### Assignment
The line with "Screen dimensions: 500x597", the line with "This screenshot has height=713, width=1024.", and all lines between them in the material below: return these exactly, and no others.

### Recorded information
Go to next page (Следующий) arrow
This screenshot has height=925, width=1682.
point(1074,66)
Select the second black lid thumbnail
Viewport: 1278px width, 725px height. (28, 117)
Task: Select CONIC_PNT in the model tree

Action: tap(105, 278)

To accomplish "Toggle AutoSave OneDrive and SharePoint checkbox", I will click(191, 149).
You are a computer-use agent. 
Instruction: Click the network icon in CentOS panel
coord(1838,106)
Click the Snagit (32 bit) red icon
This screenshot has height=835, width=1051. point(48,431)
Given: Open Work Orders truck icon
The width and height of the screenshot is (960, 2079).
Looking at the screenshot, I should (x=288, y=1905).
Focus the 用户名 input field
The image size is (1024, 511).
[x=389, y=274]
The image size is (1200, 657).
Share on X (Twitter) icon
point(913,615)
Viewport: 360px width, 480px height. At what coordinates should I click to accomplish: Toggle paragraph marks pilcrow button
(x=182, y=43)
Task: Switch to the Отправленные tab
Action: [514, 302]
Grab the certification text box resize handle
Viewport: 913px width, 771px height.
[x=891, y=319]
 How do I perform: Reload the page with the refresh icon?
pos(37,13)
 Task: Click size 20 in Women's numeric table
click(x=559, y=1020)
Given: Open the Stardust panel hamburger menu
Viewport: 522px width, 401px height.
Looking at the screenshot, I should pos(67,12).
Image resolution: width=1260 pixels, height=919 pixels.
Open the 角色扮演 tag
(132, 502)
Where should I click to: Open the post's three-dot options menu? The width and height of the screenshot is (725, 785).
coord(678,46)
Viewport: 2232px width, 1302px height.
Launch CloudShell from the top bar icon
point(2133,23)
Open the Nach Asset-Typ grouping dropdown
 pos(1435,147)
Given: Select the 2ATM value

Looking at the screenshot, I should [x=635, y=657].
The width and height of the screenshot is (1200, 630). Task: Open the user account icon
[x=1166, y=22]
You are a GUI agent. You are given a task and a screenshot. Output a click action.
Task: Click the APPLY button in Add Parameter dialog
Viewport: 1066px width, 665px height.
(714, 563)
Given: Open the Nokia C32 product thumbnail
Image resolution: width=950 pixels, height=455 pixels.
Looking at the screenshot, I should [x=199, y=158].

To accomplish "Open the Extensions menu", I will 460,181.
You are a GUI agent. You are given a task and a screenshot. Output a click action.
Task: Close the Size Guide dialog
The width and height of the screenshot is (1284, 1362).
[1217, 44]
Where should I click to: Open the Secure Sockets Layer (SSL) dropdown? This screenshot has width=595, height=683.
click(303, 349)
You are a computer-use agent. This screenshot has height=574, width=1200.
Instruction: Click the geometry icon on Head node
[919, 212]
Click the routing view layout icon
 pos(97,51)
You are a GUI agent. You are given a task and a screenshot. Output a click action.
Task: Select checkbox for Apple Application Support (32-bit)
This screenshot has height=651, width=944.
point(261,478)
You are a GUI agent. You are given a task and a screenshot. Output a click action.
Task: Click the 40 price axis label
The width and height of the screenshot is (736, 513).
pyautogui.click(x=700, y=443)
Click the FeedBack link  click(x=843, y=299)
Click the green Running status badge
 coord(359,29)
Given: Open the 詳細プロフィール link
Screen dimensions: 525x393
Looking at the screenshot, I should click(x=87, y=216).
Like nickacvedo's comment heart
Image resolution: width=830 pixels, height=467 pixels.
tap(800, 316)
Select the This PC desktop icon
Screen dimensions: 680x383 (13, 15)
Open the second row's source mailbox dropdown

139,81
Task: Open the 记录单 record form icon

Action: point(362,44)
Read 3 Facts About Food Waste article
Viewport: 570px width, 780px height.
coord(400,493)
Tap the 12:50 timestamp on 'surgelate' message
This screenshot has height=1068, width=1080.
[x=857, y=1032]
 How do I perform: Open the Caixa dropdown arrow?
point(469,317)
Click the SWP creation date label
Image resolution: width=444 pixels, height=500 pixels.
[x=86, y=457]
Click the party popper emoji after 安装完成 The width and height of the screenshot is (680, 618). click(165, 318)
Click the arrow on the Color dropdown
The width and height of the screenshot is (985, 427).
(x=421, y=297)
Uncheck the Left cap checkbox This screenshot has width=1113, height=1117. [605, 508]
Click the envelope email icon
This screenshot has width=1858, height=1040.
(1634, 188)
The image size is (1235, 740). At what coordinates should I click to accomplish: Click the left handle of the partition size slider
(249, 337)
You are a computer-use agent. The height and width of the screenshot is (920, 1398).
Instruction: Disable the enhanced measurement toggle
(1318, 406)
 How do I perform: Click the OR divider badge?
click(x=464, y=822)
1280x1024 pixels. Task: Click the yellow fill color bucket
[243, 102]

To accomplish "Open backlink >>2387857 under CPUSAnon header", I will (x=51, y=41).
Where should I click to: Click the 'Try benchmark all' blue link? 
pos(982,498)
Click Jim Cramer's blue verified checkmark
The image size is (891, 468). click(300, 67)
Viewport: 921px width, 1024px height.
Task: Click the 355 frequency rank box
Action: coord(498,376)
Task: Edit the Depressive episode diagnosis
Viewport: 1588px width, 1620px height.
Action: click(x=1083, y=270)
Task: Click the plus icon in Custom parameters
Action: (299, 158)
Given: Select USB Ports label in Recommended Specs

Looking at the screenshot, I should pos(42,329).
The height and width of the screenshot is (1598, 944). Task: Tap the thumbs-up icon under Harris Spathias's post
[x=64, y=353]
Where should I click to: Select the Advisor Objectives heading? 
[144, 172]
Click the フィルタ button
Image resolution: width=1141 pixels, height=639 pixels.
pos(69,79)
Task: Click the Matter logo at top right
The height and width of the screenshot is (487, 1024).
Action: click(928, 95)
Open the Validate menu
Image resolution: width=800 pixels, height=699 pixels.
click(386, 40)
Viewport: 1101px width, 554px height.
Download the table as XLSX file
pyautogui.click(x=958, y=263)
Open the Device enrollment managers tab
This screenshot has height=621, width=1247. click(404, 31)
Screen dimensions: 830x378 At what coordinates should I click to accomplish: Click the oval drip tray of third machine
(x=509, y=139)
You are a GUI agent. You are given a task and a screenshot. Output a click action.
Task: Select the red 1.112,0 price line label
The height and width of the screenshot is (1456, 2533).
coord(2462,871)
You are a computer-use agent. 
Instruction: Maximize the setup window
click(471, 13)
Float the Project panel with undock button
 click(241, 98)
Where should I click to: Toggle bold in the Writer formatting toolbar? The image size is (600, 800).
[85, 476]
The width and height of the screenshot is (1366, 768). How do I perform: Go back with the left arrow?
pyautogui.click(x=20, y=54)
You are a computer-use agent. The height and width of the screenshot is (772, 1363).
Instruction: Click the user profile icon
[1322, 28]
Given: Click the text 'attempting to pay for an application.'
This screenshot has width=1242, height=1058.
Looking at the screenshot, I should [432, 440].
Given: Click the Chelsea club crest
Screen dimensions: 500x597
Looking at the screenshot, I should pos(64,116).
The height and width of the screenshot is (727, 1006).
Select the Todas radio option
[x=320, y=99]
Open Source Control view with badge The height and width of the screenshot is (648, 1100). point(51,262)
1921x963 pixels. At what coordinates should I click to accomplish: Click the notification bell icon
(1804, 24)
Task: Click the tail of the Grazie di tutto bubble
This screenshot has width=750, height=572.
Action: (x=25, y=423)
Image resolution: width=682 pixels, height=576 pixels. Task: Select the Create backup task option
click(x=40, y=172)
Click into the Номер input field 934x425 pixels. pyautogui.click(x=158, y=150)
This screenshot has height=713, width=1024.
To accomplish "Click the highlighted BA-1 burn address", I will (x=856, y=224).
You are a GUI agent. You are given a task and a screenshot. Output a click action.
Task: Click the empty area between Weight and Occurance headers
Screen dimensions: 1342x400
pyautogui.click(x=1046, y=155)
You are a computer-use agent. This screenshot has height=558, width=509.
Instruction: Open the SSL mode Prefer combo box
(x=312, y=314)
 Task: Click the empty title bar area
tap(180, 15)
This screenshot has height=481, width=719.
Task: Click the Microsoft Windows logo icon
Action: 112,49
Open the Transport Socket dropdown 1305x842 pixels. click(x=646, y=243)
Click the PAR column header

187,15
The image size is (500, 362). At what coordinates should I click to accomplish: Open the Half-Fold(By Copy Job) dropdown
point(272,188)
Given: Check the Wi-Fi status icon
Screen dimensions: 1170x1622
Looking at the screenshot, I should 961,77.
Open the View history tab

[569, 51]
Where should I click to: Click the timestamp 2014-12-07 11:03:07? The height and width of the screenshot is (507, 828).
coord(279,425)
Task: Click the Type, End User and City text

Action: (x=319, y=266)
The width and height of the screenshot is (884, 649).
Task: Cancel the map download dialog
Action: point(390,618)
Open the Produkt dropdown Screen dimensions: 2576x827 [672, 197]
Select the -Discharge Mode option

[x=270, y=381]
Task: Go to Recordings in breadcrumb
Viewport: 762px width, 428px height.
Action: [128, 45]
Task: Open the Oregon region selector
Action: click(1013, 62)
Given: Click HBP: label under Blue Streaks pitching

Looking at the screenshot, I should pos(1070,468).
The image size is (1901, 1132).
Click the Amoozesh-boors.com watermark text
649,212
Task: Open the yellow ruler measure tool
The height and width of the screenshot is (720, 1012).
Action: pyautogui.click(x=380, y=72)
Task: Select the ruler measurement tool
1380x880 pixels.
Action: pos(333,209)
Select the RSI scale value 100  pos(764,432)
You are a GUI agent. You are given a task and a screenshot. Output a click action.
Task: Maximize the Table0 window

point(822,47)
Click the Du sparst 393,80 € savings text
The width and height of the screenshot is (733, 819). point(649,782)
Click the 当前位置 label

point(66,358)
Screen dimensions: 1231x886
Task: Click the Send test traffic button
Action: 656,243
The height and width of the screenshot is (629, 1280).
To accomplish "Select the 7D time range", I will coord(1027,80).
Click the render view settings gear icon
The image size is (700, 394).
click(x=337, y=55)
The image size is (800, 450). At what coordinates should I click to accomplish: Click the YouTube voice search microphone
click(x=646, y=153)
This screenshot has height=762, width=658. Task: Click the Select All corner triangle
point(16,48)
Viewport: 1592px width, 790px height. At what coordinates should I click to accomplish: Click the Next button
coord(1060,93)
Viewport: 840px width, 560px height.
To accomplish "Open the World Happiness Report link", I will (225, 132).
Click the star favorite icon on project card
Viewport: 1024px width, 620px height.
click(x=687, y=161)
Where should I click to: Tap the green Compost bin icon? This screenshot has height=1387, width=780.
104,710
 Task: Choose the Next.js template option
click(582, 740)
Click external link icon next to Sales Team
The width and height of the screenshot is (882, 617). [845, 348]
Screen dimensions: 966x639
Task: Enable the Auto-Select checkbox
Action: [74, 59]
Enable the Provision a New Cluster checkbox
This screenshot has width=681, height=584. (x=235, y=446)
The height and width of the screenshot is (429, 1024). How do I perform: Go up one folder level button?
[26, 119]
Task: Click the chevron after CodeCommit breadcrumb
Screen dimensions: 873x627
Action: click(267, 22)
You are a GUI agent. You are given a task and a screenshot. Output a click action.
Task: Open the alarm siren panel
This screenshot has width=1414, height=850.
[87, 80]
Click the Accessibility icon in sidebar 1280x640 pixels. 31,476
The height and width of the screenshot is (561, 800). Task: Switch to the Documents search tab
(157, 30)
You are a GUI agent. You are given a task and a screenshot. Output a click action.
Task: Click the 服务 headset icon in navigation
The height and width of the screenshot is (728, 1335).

### Exercise output
Screen dimensions: 500x597
Looking at the screenshot, I should pos(64,116).
The height and width of the screenshot is (727, 1006).
Select the Todas radio option
[x=320, y=99]
Open Source Control view with badge The height and width of the screenshot is (648, 1100). point(51,262)
1921x963 pixels. At what coordinates should I click to accomplish: Click the notification bell icon
(1804, 24)
Task: Click the tail of the Grazie di tutto bubble
This screenshot has width=750, height=572.
Action: (x=25, y=423)
Image resolution: width=682 pixels, height=576 pixels. Task: Select the Create backup task option
click(x=40, y=172)
Click into the Номер input field 934x425 pixels. pyautogui.click(x=158, y=150)
This screenshot has height=713, width=1024.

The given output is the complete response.